Shalhoub, who is from a large Lebanese American family in Green Bay, Wisc., had limited exposure to Italian American food and culture while growing up. He also didn’t live anywhere near an ocean.
The Big Night shoot was his first time at the Jersey Shore. He had, however, had some experience with Italian food.
Growing up, he remembers being taken to a family friend’s apartment, where an “older Italian woman” made “some pasta dishes.”
“I don’t know what I was eating, but I couldn’t get enough of it.”
At 19, after heading East for college at the University of Southern Maine, Shalhoub had his first “Italian sandwich, which I’d never heard of before … And all the variations on an Italian sub, and all those great Italian deli meats.”
On the sets of Big Night, he said, the crew had food stylists preparing the dinners shown in the film.
“All these meals that we had to consume on camera … it was delicious!” he said.
The film ends with a famous scene — five minutes of no dialogue, just Tucci cooking an omelet and the brothers sitting down to eat it.

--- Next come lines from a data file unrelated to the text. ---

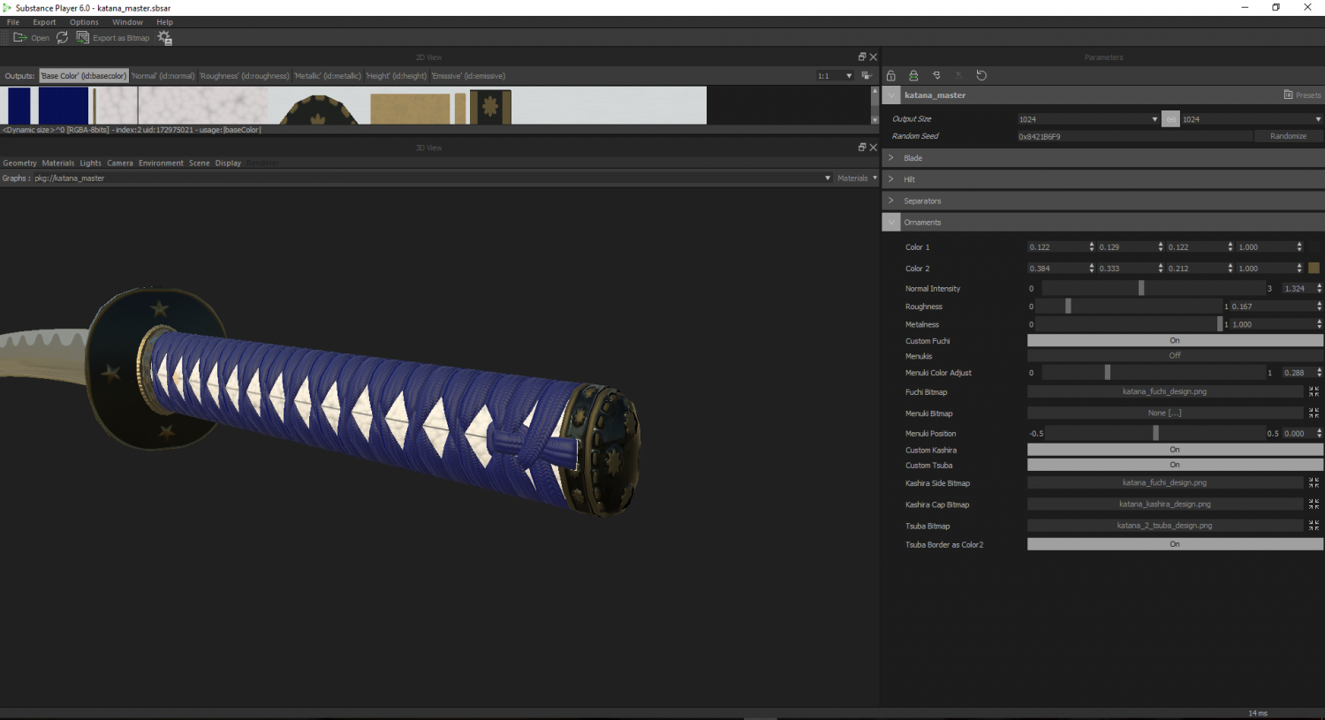Open the 1:1 zoom ratio dropdown
Screen dimensions: 1325x720
click(x=834, y=76)
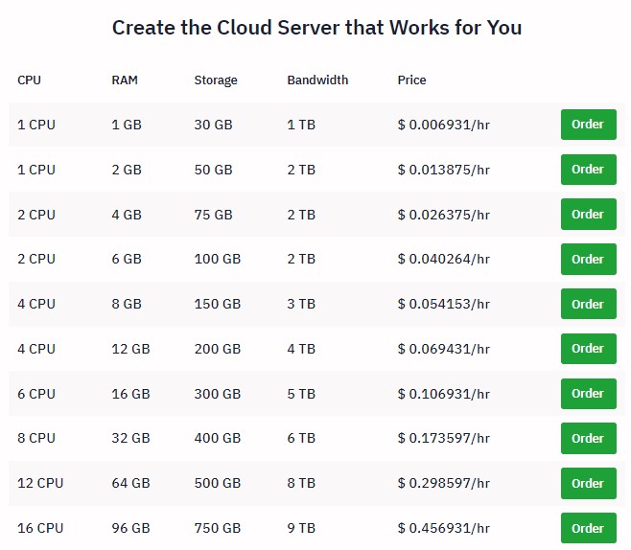Click the $0.006931/hr price text
Viewport: 631px width, 550px height.
pos(443,125)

The film’s financiers didn’t understand that scene and wanted it changed or removed, Scott said at the film screening. The directors then pulled the old Mel Brooks trick; they said they’d take the scene out, but didn’t.
Tucci and Shalhoub, 30 years later, are not only very busy actors, but both have recently hosted food-focused travel shows: Hulu’s Tucci in Italy and HBO’s Breaking Bread, respectively.
“I could never have imagined that this movie would have the legs that it has, that 30 years in, it would still be a film that people go back to, and consider one of the best food movies,” Shalhoub said.
Philadelphia chef and restaurateur Marc Vetri is a fan.
“In 1996, chefs were in this kind of zone,” said Vetri, who watched the film shortly after it came out. “We all made the menus, and we had our visions, and we didn’t want to alter anything, and [said] ‘this is how we do it’.”
He still remembers the unveiling of the timpano in the film.
“For me, that was magic,” he said. “I was like, ‘I gotta make that’ … I get that because when I finish something that I’m working on, I have that same look, that same feeling; it looks like I’m in love. That never leaves us.”
Vetri, who has gone on to cook for many famous people, said the film always reminds him of when, early in the life of his first restaurant, he cooked for the famed French chef Jacques Pépin. He cooked his whole roasted fish, with cherry tomatoes and olives.
Thirty years on, Vetri — like many others — remains a fan.
“The music, the vibes, and even the ending … Everything [with] cooking, you always just want to make it the most awesome thing. Having them make that omelet- it’s just that magical thing that they’re sharing.”